Startup and entrepreneurial businesses face plenty of obstacles and pitfalls along the path to sustainability and success. Besides dealing with the obvious challenges, such as earning funding, building a team, and spreading a marketing message, startups are now facing a new menace posed by a far less notable foe.
The poet and activist Audre Lorde is famously quoted as saying “There are no new ideas. There are only new ways of making them felt.” Patent trolls, individuals or organizations that lay claim to and police the use of intellectual property like innovate concepts, design patents, and even web domains, are proving that this concept can be leveraged against the success of a startup or even a Fortune 500 company. Also known as copyright trolls, these entities do not, in most cases, use the patents, trademarks, or copyrights they own, but rather prevent others from profiting off of the use of ‘owned’ property.

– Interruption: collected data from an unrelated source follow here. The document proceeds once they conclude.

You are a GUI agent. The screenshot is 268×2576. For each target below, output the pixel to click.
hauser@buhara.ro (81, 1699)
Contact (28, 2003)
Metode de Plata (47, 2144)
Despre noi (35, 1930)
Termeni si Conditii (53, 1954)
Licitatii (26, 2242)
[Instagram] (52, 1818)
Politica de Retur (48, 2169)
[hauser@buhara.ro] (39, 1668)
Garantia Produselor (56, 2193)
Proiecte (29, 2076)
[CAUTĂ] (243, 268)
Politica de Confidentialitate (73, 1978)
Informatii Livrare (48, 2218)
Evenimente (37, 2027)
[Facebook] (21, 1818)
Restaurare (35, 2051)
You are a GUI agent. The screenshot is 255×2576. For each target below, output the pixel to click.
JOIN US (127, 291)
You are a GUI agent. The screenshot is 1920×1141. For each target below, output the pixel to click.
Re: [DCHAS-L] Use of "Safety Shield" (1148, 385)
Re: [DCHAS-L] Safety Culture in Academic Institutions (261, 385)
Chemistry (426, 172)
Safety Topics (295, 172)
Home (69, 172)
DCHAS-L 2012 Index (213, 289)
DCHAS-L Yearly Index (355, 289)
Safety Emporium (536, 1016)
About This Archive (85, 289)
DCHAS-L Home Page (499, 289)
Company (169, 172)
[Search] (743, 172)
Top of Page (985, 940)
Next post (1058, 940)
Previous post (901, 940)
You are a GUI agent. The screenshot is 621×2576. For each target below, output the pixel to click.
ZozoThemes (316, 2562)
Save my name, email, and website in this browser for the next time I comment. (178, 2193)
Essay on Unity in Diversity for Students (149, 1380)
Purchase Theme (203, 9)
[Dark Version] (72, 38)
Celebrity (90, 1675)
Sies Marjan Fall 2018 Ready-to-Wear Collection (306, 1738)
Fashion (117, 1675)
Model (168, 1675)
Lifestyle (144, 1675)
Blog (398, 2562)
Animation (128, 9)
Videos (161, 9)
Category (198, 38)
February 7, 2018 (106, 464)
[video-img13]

These organizations are highly controversial in nature and detrimental to the success of many other businesses – especially in today’s environment where innovation and technology drive the cutting edge. They operate well within legal limitations, regardless of their poor public perception. A patent, easy to obtain, if valid and infringed in court, can lead to millions of dollars in damages. The ‘business’ of patent or copyright trolling can be particularly attractive, growing the threat.
Awareness of patent trolls is generally low on an entrepreneur or SMB’s radar when creating a strategy to go-to-market or to market to a target audience, but the threat is real. In the case of a fragile young company with little or no safety net, incurring a lawsuit over even the borderline use of a patented idea can be devastating.
Before any business takes a step, the consequences of the decisions being made are constantly evaluated. Considering and thoroughly researching whether someone owns the ideas or technologies powering a business can protect it from a major disaster.